From top to bottom, return the records that follow exactly.

<<<<

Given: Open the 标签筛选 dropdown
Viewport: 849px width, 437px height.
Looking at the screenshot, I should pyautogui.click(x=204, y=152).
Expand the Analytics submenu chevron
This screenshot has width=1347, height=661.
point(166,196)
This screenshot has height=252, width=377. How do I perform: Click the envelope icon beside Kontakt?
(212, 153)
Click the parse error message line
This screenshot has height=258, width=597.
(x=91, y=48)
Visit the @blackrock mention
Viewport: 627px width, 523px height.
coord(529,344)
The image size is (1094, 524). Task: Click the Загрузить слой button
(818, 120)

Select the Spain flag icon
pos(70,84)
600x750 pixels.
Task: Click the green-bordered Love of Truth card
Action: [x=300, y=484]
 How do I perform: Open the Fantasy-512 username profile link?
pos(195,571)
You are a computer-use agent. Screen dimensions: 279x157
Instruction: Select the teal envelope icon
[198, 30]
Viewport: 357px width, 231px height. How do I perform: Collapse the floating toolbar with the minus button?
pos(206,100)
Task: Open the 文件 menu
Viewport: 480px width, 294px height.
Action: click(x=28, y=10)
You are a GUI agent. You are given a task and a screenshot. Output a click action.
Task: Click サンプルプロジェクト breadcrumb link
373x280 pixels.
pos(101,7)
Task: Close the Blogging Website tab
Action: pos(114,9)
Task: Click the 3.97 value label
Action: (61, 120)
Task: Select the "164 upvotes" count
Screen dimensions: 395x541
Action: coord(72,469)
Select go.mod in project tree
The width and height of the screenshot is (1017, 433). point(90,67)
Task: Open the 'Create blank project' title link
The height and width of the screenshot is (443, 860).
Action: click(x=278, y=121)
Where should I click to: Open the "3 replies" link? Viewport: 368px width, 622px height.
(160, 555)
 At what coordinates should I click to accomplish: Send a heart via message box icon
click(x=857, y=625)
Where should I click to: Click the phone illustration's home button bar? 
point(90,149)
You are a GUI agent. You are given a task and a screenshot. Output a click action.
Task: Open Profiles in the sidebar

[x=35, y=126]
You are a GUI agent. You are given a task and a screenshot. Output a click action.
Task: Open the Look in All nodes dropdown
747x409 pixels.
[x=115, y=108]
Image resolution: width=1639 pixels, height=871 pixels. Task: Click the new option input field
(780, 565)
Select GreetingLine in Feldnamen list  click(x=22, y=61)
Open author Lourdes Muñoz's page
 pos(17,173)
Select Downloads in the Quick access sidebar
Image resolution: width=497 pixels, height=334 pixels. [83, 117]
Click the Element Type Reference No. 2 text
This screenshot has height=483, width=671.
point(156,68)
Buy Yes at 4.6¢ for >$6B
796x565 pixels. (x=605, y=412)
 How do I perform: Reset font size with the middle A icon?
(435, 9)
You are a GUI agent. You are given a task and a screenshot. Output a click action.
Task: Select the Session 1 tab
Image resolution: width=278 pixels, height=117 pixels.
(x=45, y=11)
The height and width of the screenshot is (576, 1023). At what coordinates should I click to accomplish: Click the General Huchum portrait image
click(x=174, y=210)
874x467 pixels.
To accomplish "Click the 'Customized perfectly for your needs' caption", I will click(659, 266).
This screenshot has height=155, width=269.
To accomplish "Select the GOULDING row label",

>>>>

# [TASK RESULT]
Given: Open the 标签筛选 dropdown
Viewport: 849px width, 437px height.
Looking at the screenshot, I should pyautogui.click(x=204, y=152).
Expand the Analytics submenu chevron
This screenshot has width=1347, height=661.
point(166,196)
This screenshot has height=252, width=377. How do I perform: Click the envelope icon beside Kontakt?
(212, 153)
Click the parse error message line
This screenshot has height=258, width=597.
(x=91, y=48)
Visit the @blackrock mention
Viewport: 627px width, 523px height.
coord(529,344)
The image size is (1094, 524). Task: Click the Загрузить слой button
(818, 120)

Select the Spain flag icon
pos(70,84)
600x750 pixels.
Task: Click the green-bordered Love of Truth card
Action: [x=300, y=484]
 How do I perform: Open the Fantasy-512 username profile link?
pos(195,571)
You are a computer-use agent. Screen dimensions: 279x157
Instruction: Select the teal envelope icon
[198, 30]
Viewport: 357px width, 231px height. How do I perform: Collapse the floating toolbar with the minus button?
pos(206,100)
Task: Open the 文件 menu
Viewport: 480px width, 294px height.
Action: click(x=28, y=10)
You are a GUI agent. You are given a task and a screenshot. Output a click action.
Task: Click サンプルプロジェクト breadcrumb link
373x280 pixels.
pos(101,7)
Task: Close the Blogging Website tab
Action: pos(114,9)
Task: Click the 3.97 value label
Action: (61, 120)
Task: Select the "164 upvotes" count
Screen dimensions: 395x541
Action: coord(72,469)
Select go.mod in project tree
The width and height of the screenshot is (1017, 433). point(90,67)
Task: Open the 'Create blank project' title link
The height and width of the screenshot is (443, 860).
Action: click(x=278, y=121)
Where should I click to: Open the "3 replies" link? Viewport: 368px width, 622px height.
(160, 555)
 At what coordinates should I click to accomplish: Send a heart via message box icon
click(x=857, y=625)
Where should I click to: Click the phone illustration's home button bar? 
point(90,149)
You are a GUI agent. You are given a task and a screenshot. Output a click action.
Task: Open Profiles in the sidebar

[x=35, y=126]
You are a GUI agent. You are given a task and a screenshot. Output a click action.
Task: Open the Look in All nodes dropdown
747x409 pixels.
[x=115, y=108]
Image resolution: width=1639 pixels, height=871 pixels. Task: Click the new option input field
(780, 565)
Select GreetingLine in Feldnamen list  click(x=22, y=61)
Open author Lourdes Muñoz's page
 pos(17,173)
Select Downloads in the Quick access sidebar
Image resolution: width=497 pixels, height=334 pixels. [83, 117]
Click the Element Type Reference No. 2 text
This screenshot has height=483, width=671.
point(156,68)
Buy Yes at 4.6¢ for >$6B
796x565 pixels. (x=605, y=412)
 How do I perform: Reset font size with the middle A icon?
(435, 9)
You are a GUI agent. You are given a task and a screenshot. Output a click action.
Task: Select the Session 1 tab
Image resolution: width=278 pixels, height=117 pixels.
(x=45, y=11)
The height and width of the screenshot is (576, 1023). At what coordinates should I click to accomplish: Click the General Huchum portrait image
click(x=174, y=210)
874x467 pixels.
To accomplish "Click the 'Customized perfectly for your needs' caption", I will click(659, 266).
This screenshot has height=155, width=269.
To accomplish "Select the GOULDING row label",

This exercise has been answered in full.